The Brexit vote will also have major implications for local trade relations with member countries belonging to the EU which will, most likely, be increasingly strained if the UK economy is hurt.

Silke said trade relations between South Africa and the UK generated about £10 billion in revenue annually. The biggest imports to South Africa from the UK were vehicles, beverages and pharmaceutical products. Britain imported several manufactured goods.

But now that the UK has voted to leave the EU, Silke said these, and scores more trade agreements, would have to be renegotiated. The referendum would also likely result in South Africa seeking alternative trading agreements with other European nations.

“If London takes a knock, we could see South Africa working with other European cities,” said Silke.

The rand was trading at R14.94 to the dollar at 10.05am, compared with R14.33 24 hours earlier.

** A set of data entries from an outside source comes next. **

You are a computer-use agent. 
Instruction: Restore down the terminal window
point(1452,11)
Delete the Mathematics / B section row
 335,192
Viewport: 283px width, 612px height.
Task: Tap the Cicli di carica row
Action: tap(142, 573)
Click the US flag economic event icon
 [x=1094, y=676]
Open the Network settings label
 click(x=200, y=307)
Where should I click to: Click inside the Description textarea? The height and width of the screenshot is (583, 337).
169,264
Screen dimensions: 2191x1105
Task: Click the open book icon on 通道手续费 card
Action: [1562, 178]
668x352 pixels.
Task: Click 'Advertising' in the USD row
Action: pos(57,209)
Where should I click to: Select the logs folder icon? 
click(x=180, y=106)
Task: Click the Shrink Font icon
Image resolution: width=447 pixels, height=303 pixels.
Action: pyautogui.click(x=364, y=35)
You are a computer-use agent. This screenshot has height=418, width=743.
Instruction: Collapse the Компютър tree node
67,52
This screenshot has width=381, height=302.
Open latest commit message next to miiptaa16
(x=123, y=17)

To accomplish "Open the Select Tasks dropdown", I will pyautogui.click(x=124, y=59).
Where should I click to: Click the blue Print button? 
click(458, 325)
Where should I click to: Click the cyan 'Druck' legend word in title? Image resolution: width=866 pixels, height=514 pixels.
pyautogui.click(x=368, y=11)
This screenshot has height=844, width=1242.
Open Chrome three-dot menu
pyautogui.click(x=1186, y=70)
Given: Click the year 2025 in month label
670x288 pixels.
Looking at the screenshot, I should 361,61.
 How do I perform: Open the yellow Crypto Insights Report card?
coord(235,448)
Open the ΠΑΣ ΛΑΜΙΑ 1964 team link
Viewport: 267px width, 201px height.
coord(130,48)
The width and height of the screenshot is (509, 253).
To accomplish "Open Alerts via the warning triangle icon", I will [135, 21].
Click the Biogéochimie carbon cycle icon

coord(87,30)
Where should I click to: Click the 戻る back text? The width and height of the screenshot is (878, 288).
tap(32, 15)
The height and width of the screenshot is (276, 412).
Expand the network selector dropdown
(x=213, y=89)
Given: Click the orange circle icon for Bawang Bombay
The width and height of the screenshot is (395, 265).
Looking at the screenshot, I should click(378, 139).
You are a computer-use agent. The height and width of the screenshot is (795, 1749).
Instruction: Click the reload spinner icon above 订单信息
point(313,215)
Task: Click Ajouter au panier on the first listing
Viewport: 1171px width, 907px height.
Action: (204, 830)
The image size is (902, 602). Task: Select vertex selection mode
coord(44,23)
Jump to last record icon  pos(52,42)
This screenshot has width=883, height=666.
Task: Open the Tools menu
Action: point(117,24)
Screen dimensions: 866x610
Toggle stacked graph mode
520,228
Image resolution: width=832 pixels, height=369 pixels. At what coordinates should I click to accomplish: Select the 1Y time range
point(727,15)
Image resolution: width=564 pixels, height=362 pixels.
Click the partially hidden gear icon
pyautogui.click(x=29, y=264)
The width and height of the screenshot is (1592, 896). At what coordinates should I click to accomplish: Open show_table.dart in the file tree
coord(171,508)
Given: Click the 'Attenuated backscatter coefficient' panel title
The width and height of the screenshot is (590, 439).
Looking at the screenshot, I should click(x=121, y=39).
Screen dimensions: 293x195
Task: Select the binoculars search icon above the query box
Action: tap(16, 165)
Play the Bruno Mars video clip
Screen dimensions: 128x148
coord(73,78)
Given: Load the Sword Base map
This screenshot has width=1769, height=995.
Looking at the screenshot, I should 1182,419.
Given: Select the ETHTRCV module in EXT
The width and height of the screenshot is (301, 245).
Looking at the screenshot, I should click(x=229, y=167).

The British pound experienced further losses against all major currencies and was trading at R20.51 to the pound, with the rand strengthening from R21.43 24 hours earlier.

Despite the negative effects of the UK voting to leave the EU, AfriBusiness says the consequences are “pure speculation”.

The UK could leave the EU anywhere between 2018 or 2020. “To leave the EU, the UK government will have to invoke Article 50 of the EU Treaty,” AfriBusiness: Law and Policy Analyst Armand Greyling said. “This gives the UK and the EU two years to come to an agreement over how they would separate.”

Greyling explains that because no country has ever left the EU before, the effect on the rest of the markets and other currencies is unknown.

He said it was unlikely there would be some sort of mass repatriation of people in Europe, but certain benefits that expats had enjoyed might not be guaranteed in the future.

Stevens Mokgalapa, DA spokesman for International Relations and Co-operation described the vote to exit the EU as a catastrophe, and “sad’.

“We would have hoped they would vote to remain… The EU is the largest trading bloc partner for SA and the UK is our second largest trading partner country within the EU… we have been negotiating with the EU as a bloc and in terms of multilateral relations the EU will be now weakened,” he said.